> _Work instructions_
Lines from the one with "Click the purple step 2 circle icon" up to and including the one with "The image size is (1485, 739)." are to be copied exactly from the records below, without their pictures.

(Collected data)

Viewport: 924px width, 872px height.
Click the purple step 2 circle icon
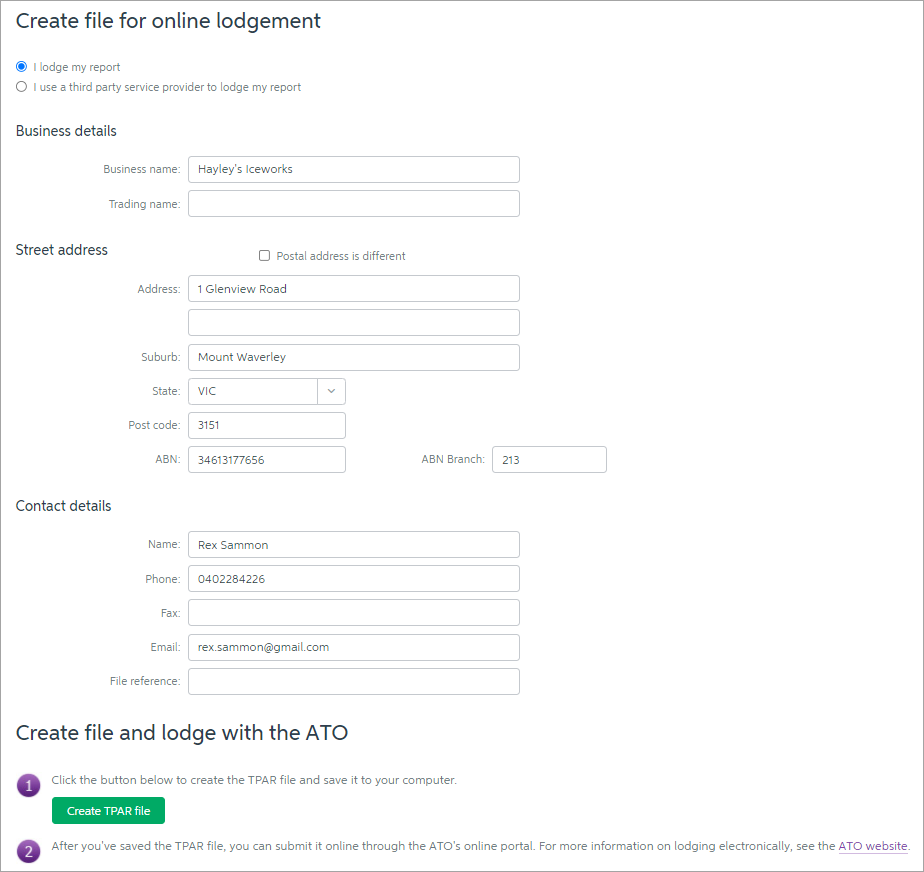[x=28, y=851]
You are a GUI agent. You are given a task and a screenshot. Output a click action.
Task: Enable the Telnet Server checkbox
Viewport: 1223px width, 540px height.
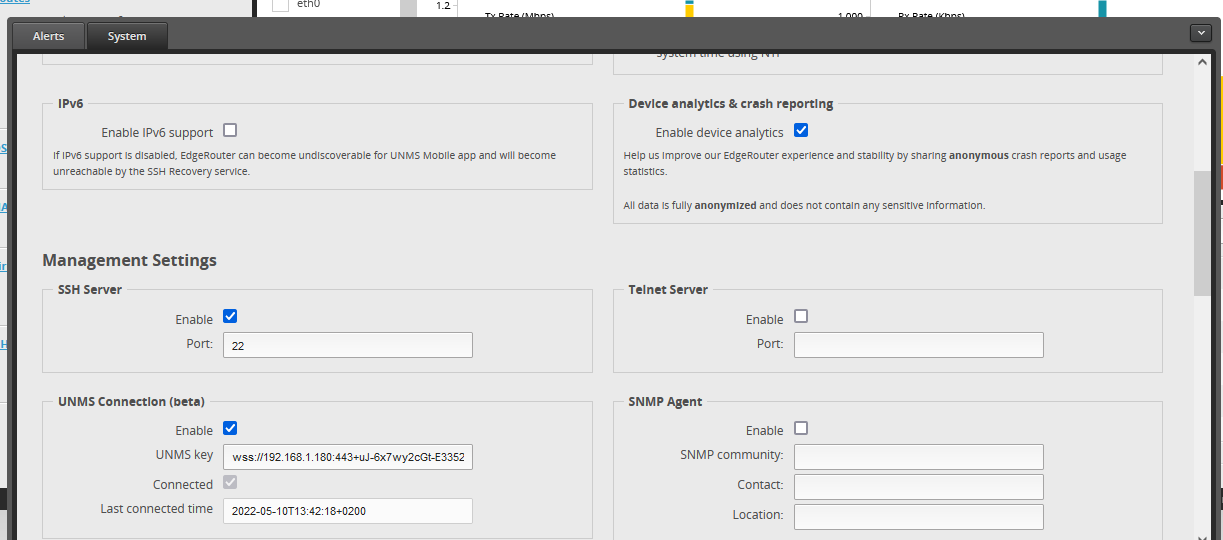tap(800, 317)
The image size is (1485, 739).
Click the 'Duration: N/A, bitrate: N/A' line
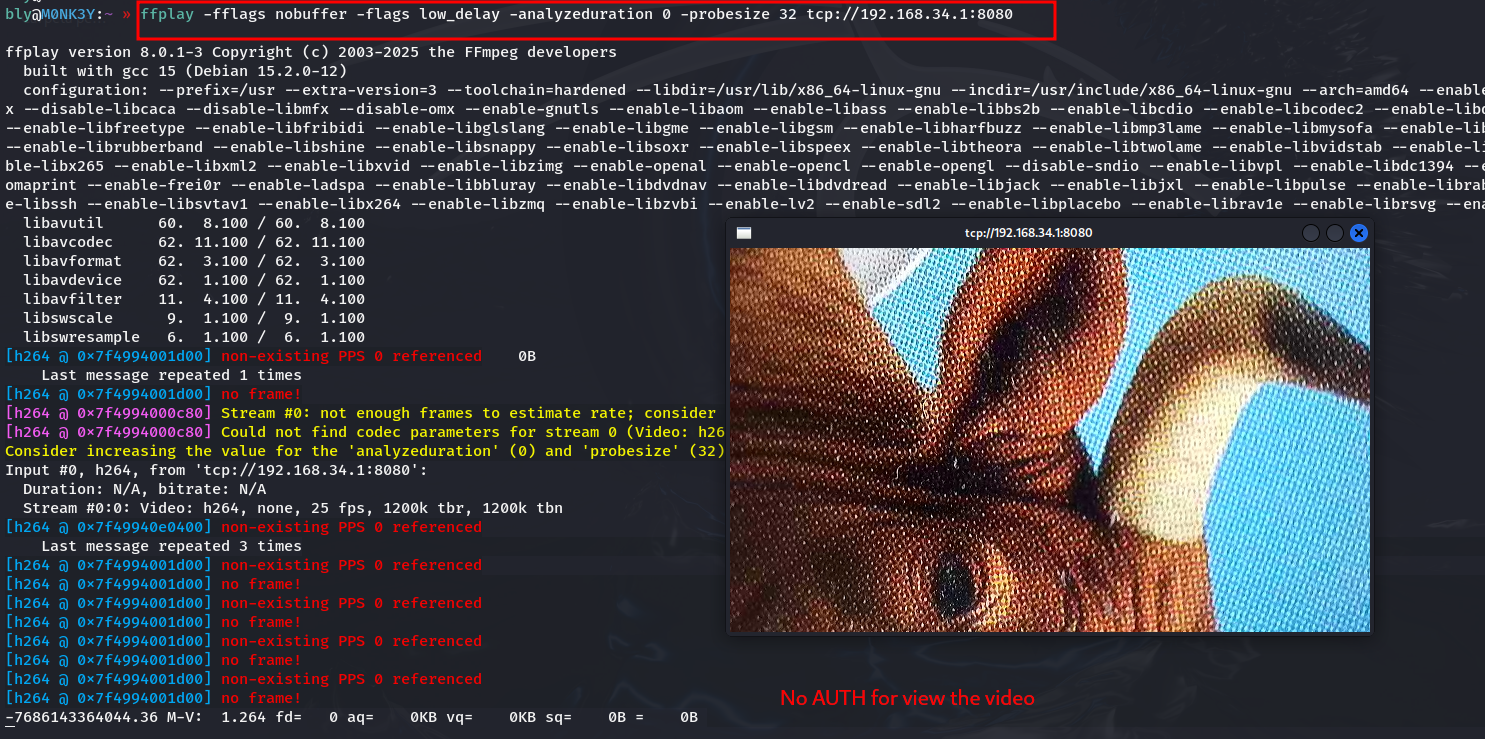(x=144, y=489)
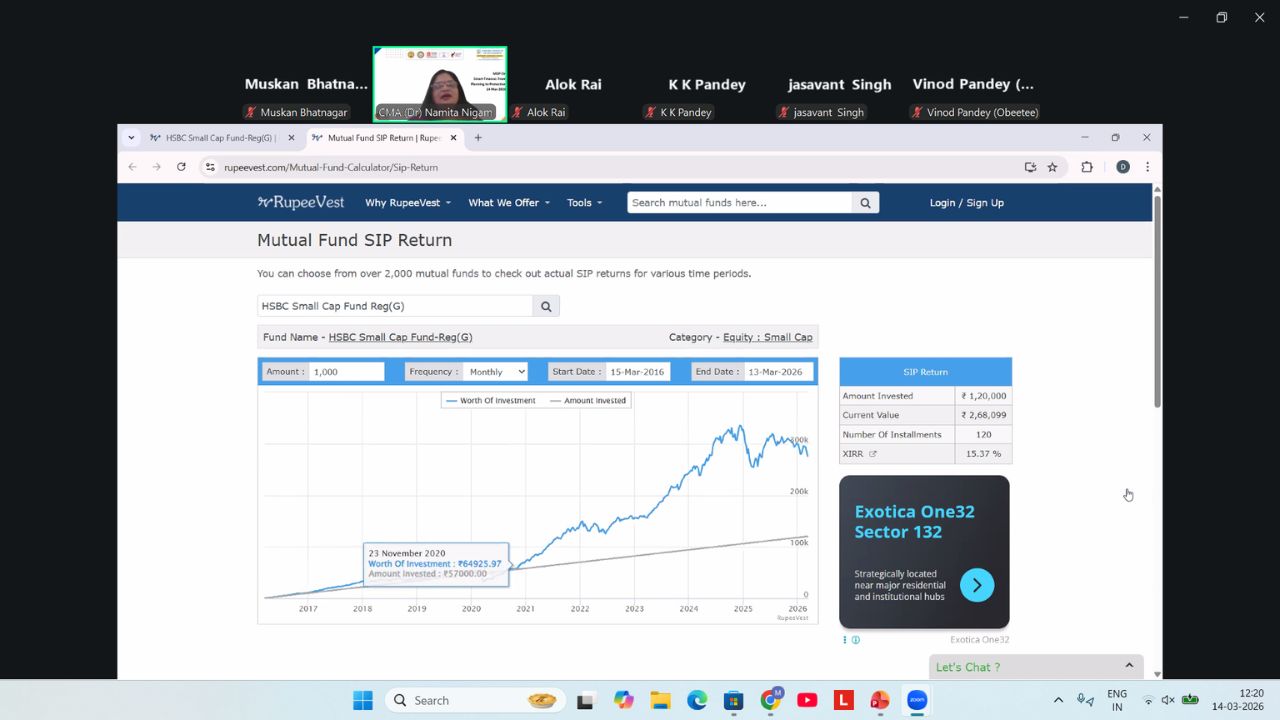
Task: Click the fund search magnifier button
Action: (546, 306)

==

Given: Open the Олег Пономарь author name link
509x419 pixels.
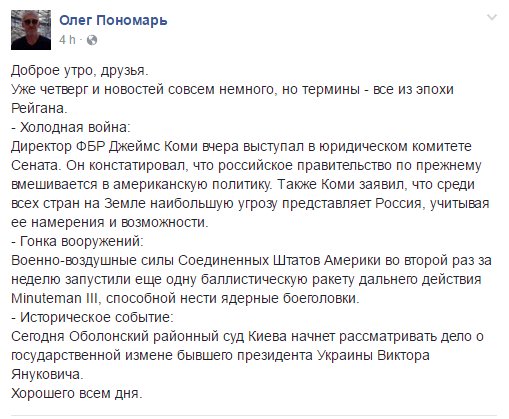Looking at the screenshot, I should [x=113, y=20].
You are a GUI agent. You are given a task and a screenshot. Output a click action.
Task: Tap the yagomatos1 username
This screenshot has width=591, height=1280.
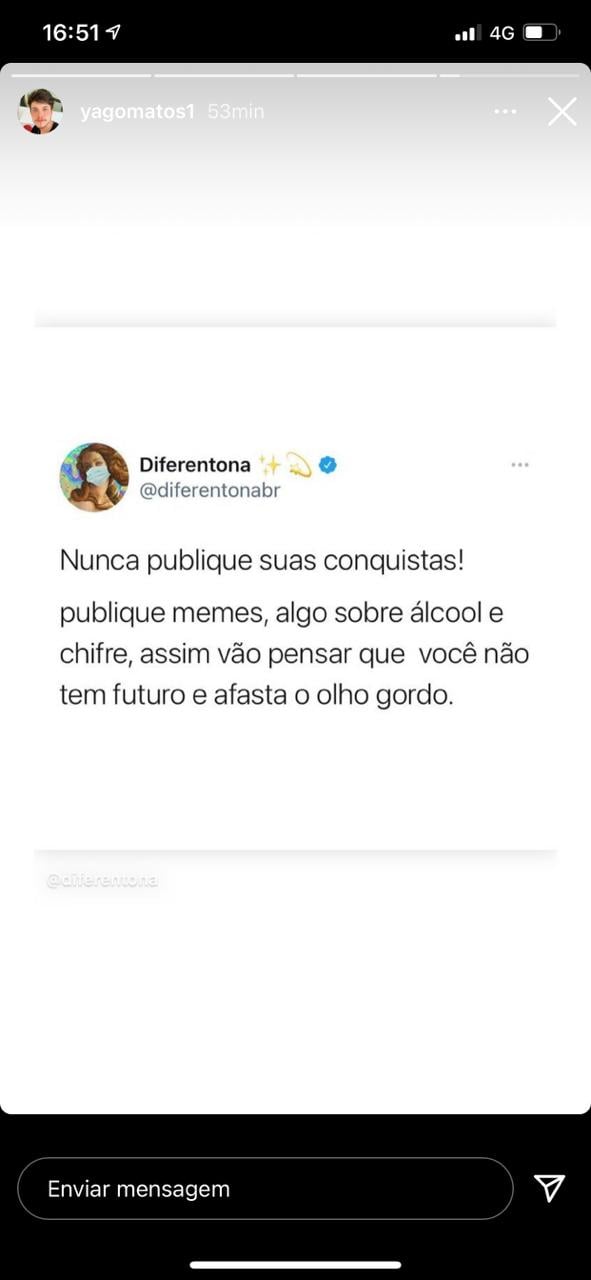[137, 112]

> _Response to the task_
Click the purple step 2 circle icon
[x=28, y=851]
You are a GUI agent. You are given a task and a screenshot. Output a click action.
Task: Enable the Telnet Server checkbox
Viewport: 1223px width, 540px height.
tap(800, 317)
The image size is (1485, 739).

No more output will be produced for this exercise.